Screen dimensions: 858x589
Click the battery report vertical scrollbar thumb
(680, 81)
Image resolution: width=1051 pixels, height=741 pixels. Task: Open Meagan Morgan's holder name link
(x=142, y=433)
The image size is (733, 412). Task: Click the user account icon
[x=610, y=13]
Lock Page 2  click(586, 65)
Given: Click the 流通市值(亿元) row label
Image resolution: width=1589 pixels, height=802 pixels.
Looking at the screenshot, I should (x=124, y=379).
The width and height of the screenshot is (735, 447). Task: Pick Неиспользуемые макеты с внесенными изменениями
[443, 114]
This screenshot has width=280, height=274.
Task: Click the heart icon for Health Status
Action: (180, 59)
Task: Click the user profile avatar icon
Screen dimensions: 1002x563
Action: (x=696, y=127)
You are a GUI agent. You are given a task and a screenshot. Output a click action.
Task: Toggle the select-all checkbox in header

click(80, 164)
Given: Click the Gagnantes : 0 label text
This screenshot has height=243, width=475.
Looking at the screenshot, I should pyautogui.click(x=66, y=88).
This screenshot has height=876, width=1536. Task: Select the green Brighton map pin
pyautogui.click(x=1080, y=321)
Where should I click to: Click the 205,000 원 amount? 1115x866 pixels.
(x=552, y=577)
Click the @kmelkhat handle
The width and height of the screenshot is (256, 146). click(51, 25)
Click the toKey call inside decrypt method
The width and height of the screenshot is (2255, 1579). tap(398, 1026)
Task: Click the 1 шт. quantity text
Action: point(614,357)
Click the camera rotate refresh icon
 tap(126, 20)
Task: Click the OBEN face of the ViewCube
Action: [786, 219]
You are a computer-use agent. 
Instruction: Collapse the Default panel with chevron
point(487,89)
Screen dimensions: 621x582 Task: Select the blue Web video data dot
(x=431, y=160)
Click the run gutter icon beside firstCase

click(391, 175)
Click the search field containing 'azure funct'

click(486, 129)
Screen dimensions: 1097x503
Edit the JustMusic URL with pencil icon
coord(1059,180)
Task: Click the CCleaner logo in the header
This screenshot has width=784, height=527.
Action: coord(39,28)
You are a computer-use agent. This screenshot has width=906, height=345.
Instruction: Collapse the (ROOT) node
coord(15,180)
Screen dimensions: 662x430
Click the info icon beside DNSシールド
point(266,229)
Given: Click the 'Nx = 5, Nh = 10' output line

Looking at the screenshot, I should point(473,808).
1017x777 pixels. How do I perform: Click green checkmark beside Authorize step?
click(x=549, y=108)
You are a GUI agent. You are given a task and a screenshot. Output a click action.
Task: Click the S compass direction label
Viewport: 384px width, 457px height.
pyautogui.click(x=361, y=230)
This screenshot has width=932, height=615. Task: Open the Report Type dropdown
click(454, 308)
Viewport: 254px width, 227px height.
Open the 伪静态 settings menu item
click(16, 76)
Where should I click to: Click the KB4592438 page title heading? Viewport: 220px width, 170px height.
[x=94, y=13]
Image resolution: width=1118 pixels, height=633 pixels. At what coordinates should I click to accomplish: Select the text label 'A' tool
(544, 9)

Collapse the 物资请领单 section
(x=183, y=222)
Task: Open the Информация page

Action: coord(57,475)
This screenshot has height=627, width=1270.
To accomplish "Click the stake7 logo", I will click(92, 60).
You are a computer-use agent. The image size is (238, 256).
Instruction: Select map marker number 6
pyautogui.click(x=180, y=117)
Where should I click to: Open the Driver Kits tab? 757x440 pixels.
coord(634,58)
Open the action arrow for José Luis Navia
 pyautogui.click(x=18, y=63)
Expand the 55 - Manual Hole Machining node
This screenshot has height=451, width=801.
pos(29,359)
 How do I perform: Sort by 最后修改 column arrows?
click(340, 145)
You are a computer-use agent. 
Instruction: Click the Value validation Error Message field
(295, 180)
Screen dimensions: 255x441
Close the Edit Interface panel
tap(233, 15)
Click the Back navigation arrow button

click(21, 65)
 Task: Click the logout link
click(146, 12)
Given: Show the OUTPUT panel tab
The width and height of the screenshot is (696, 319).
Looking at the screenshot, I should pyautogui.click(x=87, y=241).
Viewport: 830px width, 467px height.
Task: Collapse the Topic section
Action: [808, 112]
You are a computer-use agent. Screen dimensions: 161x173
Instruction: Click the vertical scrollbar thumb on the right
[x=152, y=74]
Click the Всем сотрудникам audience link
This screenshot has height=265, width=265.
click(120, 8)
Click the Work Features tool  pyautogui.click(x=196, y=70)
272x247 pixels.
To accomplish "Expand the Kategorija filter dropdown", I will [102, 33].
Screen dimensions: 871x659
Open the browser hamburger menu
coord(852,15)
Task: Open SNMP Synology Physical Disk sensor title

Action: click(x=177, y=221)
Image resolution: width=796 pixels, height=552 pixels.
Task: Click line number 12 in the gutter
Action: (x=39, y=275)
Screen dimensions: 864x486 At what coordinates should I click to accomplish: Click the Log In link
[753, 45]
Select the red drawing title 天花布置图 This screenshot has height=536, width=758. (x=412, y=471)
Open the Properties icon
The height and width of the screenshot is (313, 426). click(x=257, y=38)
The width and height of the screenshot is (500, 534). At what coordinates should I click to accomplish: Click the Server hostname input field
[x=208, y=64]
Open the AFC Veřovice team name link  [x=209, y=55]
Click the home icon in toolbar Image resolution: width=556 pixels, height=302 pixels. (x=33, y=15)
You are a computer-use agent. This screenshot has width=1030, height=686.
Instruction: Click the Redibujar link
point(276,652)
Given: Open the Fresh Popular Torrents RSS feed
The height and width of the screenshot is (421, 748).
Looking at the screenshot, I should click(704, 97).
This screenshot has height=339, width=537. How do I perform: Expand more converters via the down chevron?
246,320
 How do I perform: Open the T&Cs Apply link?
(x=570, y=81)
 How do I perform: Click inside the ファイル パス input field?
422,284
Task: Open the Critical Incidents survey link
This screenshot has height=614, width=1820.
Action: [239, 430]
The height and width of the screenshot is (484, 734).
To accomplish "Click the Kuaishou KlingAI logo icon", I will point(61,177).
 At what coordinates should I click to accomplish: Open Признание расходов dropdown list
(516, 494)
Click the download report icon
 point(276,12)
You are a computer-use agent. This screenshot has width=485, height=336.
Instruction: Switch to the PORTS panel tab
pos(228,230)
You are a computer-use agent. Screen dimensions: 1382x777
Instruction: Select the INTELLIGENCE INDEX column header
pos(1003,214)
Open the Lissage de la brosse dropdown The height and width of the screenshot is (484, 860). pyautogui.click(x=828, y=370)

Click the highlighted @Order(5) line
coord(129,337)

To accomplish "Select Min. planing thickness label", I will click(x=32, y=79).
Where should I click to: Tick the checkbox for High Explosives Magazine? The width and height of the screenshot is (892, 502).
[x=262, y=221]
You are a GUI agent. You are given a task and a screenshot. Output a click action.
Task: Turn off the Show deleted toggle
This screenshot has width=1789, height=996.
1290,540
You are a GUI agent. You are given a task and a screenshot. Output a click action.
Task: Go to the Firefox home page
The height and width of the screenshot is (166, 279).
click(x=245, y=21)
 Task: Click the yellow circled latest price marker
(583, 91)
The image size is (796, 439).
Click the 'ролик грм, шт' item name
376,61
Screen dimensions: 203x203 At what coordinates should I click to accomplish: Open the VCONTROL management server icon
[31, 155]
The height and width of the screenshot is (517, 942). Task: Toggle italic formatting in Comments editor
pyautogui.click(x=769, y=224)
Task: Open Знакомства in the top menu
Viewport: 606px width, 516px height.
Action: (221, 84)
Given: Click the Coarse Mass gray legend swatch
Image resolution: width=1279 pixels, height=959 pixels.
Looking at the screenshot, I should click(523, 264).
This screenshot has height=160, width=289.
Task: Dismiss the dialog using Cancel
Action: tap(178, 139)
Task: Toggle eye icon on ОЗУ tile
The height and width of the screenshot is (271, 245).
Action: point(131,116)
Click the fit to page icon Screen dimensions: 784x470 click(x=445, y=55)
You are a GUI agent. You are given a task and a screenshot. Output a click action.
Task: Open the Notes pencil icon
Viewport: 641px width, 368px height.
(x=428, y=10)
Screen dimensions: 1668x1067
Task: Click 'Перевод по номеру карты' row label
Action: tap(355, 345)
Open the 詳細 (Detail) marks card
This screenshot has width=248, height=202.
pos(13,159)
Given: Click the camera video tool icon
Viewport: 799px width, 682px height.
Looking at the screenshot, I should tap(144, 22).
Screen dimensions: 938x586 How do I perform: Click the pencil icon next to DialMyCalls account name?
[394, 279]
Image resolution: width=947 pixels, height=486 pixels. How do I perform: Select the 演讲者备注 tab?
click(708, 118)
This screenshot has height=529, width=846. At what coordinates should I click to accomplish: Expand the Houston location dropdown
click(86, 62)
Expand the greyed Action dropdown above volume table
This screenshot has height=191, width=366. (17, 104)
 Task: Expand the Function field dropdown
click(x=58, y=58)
+ + + + +
Please quote the records from the line containing "Task: Toggle eye icon on ОЗУ tile" through the line containing "pos(13,159)", both lines included.

■ **Task answer**:
Task: Toggle eye icon on ОЗУ tile
The height and width of the screenshot is (271, 245).
Action: point(131,116)
Click the fit to page icon Screen dimensions: 784x470 click(x=445, y=55)
You are a GUI agent. You are given a task and a screenshot. Output a click action.
Task: Open the Notes pencil icon
Viewport: 641px width, 368px height.
(x=428, y=10)
Screen dimensions: 1668x1067
Task: Click 'Перевод по номеру карты' row label
Action: tap(355, 345)
Open the 詳細 (Detail) marks card
This screenshot has width=248, height=202.
pos(13,159)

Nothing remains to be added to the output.